The following points highlight the seven main reasons for the downward sloping demand curve.
1. The law of demand is based on the law of Diminishing Marginal Utility. According to this law, when a consumer buys more units of a commodity, the marginal utility of that commodity continues to decline. Therefore, the consumer will buy more units of that commodity only when its price falls.
When less units are available, utility will be high and the consumer will be prepared to pay more for the commodity. This proves that the demand will be more at a lower price and it will be less at a higher price. That is why the demand curve is downward sloping.
2. Every commodity has certain consumers but when its price falls, new consumers start consuming it, as a result demand increases. On the contrary, with the increase in the price of the product, many consumers will either reduce or stop its consumption and the demand will be reduced. Thus, due to the price effect when consumers consume more or less of the commodity, the demand curve slopes downward.
3. When the price of a commodity falls, the real income of the consumer increases because he has to spend less in order to buy the same quantity. On the contrary, with the rise in the price of the commodity, the real income of the consumer falls.
This is called the income effect. Under the influence of this effect, with the fall in the price of the commodity the consumer buys more of it and also spends a portion of the increased income in buying other commodities.
For instance, with the fall in the price of milk, he will buy more of it but at the same time, he will increase the demand for other commodities. On the other hand, with the increase in the price of milk he will reduce its demand. The income effect of a change in the price of an ordinary commodity being positive, the demand curve slopes downward.
4. The other effect of change of the price of the commodity is the substitution effect. With the fall in the price of a commodity, the prices of its substitutes remaining the same, consumers will buy more of this commodity rather than the substitutes.
As a result, its demand will increase. On the contrary, with the rise in the price of the commodity (under consideration) its demand will fall, given the prices of the substitutes. For instance, with the fall in the price of tea, the price of coffee being unchanged, the demand for tea will rise, and contrariwise, with the increase in the price of tea, its demand will fall.
5. There are persons in different income groups in every society but the majority is in low income group. The downward sloping demand curve depends upon this group. Ordinary people buy more when price falls and less when price rises. The rich do not have any effect on the demand curve because they are capable of buying the same quantity even at a higher price.
6. There are different uses of certain commodities and services that are responsible for the negative slope of the demand curve. With the increase in the price of such products, they will be used only for more important uses and their demand will fall. On the contrary, with the fall in price, they will be put to various uses and their demand will rise.

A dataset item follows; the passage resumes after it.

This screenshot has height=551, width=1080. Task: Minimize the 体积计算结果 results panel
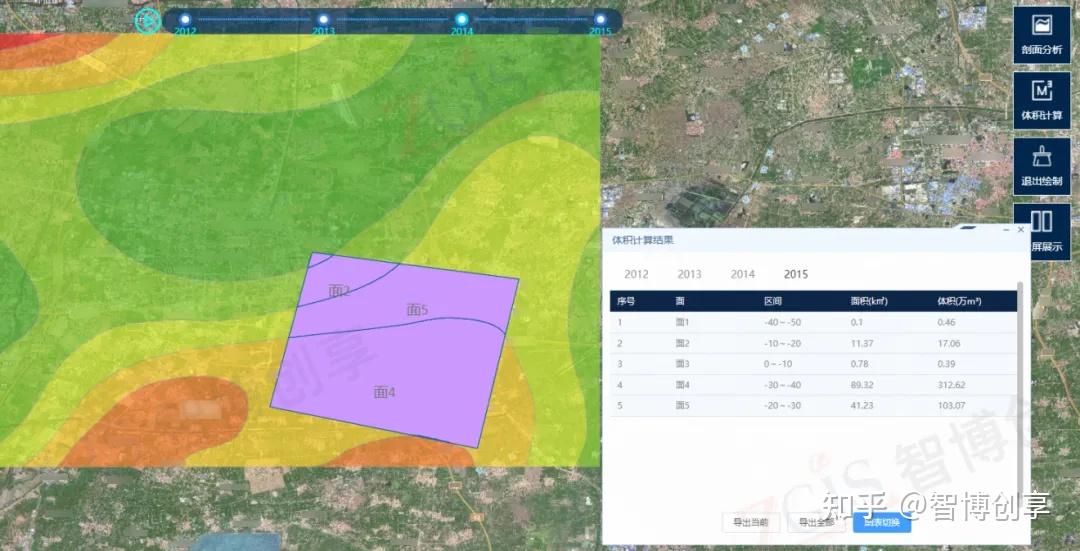click(1006, 229)

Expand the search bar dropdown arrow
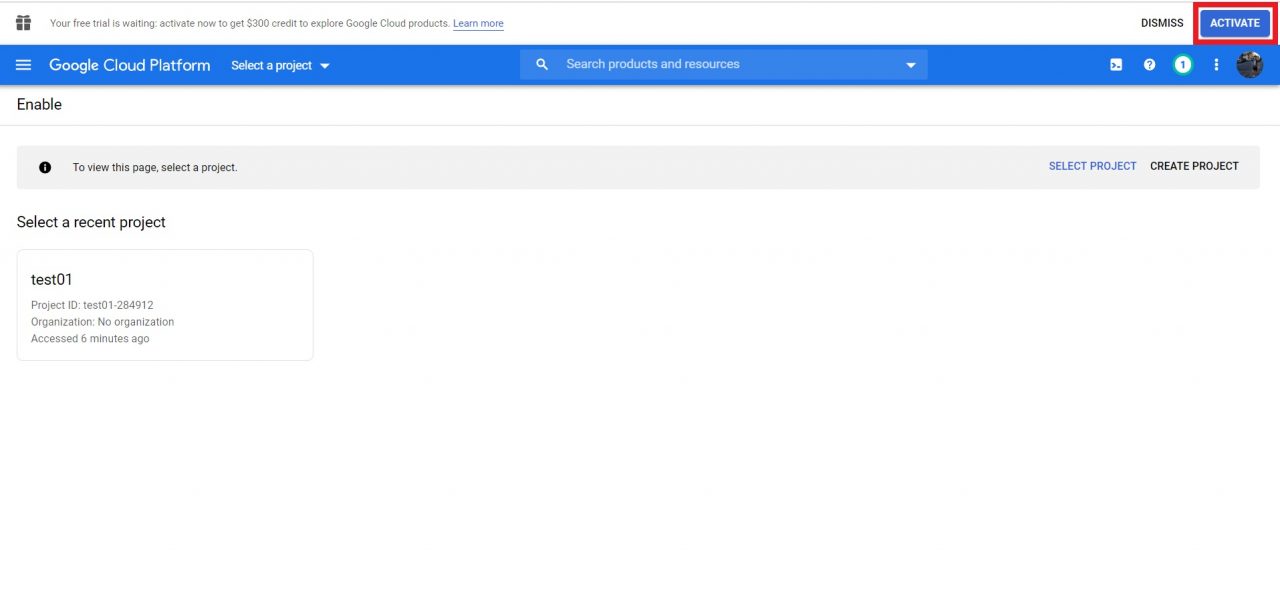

For instance, with the increase in the electricity charges, power will be used primarily for domestic lighting, but if the charges are reduced, people will use power for cooking, fans, heaters, etc.
7. There is a tendency to satisfy unsatisfied wants. Each person has some unsatisfied wants. When the price of a good such as apple falls, he wants to satisfy his unsatisfied wants which leads him to increase its demand. Because of this tendency of human beings, the demand curve slopes downwards to the right.